Don’t blame the underwriters

IFR 2046 16 August to 22 August 2014
7 min read
EMEA

A LOT HAS been made of the decision by Israeli bio-pharma company Vascular Biogenics, operating as VBL Therapeutics, to terminate the underwriting agreement for its Nasdaq IPO several days after the US$64.8m deal had already printed.

On the basis of the information available, it seems to be a simple – albeit unusual – case of an existing shareholder not keeping to their agreement to purchase a substantial line of stock in the offering, leaving the lead underwriters Deutsche Bank and Wells Fargo high and dry and in breach of material information contained in the prospectus that could have left them vulnerable to litigation.

Existing shareholders had committed to purchasing almost 54% of the stock, and you imagine outside shareholders would have relied on that both as a guide to price performance and as a show of support for the company. As is pretty typical, VBL is owned by insiders. Company executives, directors, 5% shareholders and affiliates beneficially owned around 78.5% of voting shares in the run-up to the IPO. If they had purchased all of the shares as agreed, they would still have owned 71.2%.

I can’t really see that anyone can blame the underwriters for messing up here. There’s been some comment that they should have had a better handle on what was going on and read shareholders’ intentions, but I don’t know. There’s no contractual obligation for shareholders to participate. Clearly, I have no idea what went on behind the scenes, but to have bailed at the 13th hour looks mightily odd and suggests something went chronically wrong somewhere.

To have bailed at the 13th hour looks mightily odd and suggests something went chronically wrong

DOES THE PULL-OUT breach the good faith language in the prospectus? Short of the facts, it’s hard to know. One thing’s for sure: If bookrunners have to rely on insiders or anchor accounts to get a deal over the line, they should make sure funds are cleared a week before the deal prices.

Should the bookrunners and co-managers (JMP Securities, Needham, and Oppenheimer) have taken the shares on risk with a view to knocking them out over time? I wouldn’t have thought so; this is hardly the kind of stock you can broker out piecemeal through the trading desk. And imagine what would have happened to the price as the information got out to the wider market: it would have been mayhem. No-one’s interests would have been served. The underwriters would have picked up the chunky 7% fee, but would probably have used it up in stabilisation.
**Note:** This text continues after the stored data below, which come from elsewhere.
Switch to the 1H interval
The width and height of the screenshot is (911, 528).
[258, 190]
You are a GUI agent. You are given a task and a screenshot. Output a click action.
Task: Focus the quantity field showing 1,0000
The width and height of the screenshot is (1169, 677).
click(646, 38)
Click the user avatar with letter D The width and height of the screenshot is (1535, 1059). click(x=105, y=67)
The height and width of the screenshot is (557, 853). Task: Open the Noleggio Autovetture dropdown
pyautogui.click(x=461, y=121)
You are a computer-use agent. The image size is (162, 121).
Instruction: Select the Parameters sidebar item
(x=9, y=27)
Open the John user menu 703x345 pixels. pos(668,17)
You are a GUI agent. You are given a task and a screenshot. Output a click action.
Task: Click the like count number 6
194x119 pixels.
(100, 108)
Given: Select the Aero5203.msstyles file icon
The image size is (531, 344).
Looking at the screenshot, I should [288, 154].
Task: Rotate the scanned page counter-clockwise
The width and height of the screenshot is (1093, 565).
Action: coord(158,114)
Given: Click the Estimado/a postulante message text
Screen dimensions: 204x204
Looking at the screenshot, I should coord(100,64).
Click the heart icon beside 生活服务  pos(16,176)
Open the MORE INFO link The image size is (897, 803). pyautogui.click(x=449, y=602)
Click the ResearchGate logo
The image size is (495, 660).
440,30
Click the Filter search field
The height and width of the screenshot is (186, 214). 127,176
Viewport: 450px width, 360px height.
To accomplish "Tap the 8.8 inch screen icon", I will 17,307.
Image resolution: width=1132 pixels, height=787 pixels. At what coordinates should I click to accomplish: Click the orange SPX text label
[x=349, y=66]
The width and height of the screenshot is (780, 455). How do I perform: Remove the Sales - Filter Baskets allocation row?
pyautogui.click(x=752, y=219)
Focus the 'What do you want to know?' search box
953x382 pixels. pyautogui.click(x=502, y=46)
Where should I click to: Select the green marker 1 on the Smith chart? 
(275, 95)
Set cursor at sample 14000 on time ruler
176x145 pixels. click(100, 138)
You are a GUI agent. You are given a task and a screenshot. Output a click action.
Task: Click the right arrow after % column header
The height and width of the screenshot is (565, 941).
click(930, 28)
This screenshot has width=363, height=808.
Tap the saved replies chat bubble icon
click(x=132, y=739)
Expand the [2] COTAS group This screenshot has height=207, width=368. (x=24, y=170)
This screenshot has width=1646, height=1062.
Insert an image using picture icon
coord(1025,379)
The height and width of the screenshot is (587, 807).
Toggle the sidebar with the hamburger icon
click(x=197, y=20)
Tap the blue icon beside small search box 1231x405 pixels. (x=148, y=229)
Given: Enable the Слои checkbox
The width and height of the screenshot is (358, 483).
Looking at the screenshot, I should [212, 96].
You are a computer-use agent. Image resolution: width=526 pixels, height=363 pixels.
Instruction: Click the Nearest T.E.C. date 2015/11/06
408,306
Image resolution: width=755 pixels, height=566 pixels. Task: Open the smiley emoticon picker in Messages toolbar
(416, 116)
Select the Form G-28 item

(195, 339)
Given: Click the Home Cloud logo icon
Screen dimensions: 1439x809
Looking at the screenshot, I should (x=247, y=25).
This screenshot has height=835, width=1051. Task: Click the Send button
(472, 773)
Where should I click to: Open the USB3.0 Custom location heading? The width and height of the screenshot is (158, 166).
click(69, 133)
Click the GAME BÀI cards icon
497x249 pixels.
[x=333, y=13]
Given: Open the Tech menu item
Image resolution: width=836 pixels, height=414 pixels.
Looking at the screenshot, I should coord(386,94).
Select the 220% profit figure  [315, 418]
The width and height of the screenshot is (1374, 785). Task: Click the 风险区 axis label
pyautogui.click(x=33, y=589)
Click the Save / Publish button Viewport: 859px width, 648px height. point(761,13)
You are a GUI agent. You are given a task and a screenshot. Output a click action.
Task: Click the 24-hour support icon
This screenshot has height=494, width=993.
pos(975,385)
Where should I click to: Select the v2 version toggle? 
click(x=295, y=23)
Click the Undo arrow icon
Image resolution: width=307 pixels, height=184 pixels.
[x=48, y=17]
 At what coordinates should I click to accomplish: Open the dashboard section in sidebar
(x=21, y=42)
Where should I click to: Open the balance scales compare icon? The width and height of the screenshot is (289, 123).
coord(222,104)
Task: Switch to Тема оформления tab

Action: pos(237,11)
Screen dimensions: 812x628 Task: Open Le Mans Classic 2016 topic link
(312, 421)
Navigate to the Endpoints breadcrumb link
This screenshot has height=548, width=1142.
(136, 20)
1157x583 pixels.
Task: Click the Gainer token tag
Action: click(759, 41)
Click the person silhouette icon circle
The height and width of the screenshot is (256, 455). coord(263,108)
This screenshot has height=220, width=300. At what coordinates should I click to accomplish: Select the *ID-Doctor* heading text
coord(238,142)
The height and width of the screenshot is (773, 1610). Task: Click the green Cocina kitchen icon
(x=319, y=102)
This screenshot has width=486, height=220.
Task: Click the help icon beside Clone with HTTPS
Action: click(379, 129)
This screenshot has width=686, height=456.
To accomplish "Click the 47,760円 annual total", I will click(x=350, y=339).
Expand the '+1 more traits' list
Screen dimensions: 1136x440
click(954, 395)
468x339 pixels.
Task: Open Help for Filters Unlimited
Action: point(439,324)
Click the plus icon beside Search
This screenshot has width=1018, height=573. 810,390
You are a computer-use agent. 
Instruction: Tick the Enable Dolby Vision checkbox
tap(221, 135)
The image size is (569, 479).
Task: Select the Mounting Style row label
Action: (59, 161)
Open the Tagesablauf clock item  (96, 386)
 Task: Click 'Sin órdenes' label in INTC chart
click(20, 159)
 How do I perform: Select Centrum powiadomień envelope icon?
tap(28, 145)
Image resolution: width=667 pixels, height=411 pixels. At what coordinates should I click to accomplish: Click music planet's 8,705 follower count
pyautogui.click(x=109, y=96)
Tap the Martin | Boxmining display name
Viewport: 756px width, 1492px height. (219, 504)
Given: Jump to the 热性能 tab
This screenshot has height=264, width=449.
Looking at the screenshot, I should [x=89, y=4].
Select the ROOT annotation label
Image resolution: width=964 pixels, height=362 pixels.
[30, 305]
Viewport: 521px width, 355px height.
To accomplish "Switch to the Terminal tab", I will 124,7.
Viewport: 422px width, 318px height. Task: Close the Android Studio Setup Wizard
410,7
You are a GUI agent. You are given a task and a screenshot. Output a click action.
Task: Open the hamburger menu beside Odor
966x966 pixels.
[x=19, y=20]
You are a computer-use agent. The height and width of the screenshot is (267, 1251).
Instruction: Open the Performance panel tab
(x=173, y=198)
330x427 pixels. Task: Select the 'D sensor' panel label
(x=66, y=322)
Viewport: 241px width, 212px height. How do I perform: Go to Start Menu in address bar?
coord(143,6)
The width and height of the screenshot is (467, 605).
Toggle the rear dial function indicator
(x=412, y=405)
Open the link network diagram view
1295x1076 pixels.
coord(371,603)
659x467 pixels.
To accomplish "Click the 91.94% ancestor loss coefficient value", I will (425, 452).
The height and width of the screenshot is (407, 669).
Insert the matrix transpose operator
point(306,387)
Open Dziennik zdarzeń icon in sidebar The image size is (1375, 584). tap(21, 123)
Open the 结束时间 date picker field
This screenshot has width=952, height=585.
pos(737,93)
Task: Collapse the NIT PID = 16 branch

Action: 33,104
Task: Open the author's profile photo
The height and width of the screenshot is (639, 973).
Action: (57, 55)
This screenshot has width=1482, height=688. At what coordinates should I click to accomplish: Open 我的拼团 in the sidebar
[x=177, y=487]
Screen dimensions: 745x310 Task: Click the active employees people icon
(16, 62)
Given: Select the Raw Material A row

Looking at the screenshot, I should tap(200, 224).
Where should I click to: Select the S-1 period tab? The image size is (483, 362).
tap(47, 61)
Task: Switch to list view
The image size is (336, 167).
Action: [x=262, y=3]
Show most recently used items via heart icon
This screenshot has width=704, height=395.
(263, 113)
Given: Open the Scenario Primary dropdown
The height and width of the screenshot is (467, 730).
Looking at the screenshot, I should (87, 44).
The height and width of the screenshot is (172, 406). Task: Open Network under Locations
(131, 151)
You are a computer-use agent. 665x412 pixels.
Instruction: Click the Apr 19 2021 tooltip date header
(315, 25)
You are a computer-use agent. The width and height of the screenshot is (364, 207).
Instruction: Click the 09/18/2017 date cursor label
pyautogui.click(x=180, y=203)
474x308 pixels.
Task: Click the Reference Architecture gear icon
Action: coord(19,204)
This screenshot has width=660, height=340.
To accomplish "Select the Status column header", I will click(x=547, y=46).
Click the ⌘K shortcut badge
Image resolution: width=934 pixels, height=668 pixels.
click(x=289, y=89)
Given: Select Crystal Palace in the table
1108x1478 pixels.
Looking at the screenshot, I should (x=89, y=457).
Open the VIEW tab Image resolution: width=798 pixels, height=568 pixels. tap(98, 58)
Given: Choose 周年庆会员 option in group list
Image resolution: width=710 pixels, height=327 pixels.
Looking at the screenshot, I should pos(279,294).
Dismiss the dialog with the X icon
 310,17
The company’s blunt announcement referred to a “substantial existing US shareholder” not funding payment for shares it had previously agreed to purchase. Given that all other shareholders – including executive officers and outside shareholders – are Israeli, that would point the finger squarely at Keffi Group, the New York VC firm run by former Goldman partner Jide Zeitlin.

I doubt the fact that the shares were initially quoted at US$10.25 – way below the US$12 offering price that was never hit in the company’s short life as a public company – could have been the reason. After all, Keffi has a lot vested in the company, being its largest shareholder with 24% of the stock pre-IPO. Zeitlin, a non-executive director, was an active participant in the company’s US$62.9m Series D financing and US$10m loan facility that converted into stock in the Series E round – although unlike other key shareholders Zeitlin didn’t buy additional Series E stock in May 2014. Was that a sign?

In the grand scheme of things; what’s left is little more than a huge embarrassment for the company. Perhaps more seriously, it’s now tainted with regard to future external financings.

ON A DIFFERENT note, I do wonder what attracts shareholders into this type of company. I make no specific comment here about VBL, its products or its prospects; I just mean I can’t see investing in companies that, in this case, are in clinical trials in the biotech sector as anything other than out-and-out speculation. It hardly makes for a stable shareholder base and it consigns the stock to huge volatility swings. I wonder if such companies belong in the public market.

The company has no intention of paying a dividend – which is not the point here, I know, but still. Beyond that, the risk factors outlined very transparently in the VBL prospectus are pretty toe-curling: significant losses incurred since inception and for the foreseeable future; substantial doubt about the ability to continue as a going concern; heavy dependence on lead products using novel technologies that are in clinical trials where lack of success or delay could compromise ability to generate revenue and become profitable etc. You get the picture.

“Even if this offering is successful, we will need to raise additional funding, which may not be available on acceptable terms, or at all. Failure to obtain this necessary capital when needed may force us to delay, limit or terminate our product development efforts or other operations,” the prospectus screams.

Because investors in previous financing rounds were sold stock at a lower price than the IPO price and because of the exercise of employee share options, new investors would have been diluted immediately to the tune of US$8.19 per share against pro forma net tangible book value at December 31 2013. And even though new investors would have been contributing 36.4% of the total amount invested by shareholders since inception, they would have owned 29.3% of outstanding ordinary shares.

As a postscript, even if, as an investor, you wanted to take a deep dive, you would have been precluded from doing so, since VBL came to market using emerging growth company status under the JOBS Act. And as an Israeli company, it also classifies as a foreign private issuer. Issuers get a lot of US public company benefits by using the JOBS Act, but investors get little to nothing.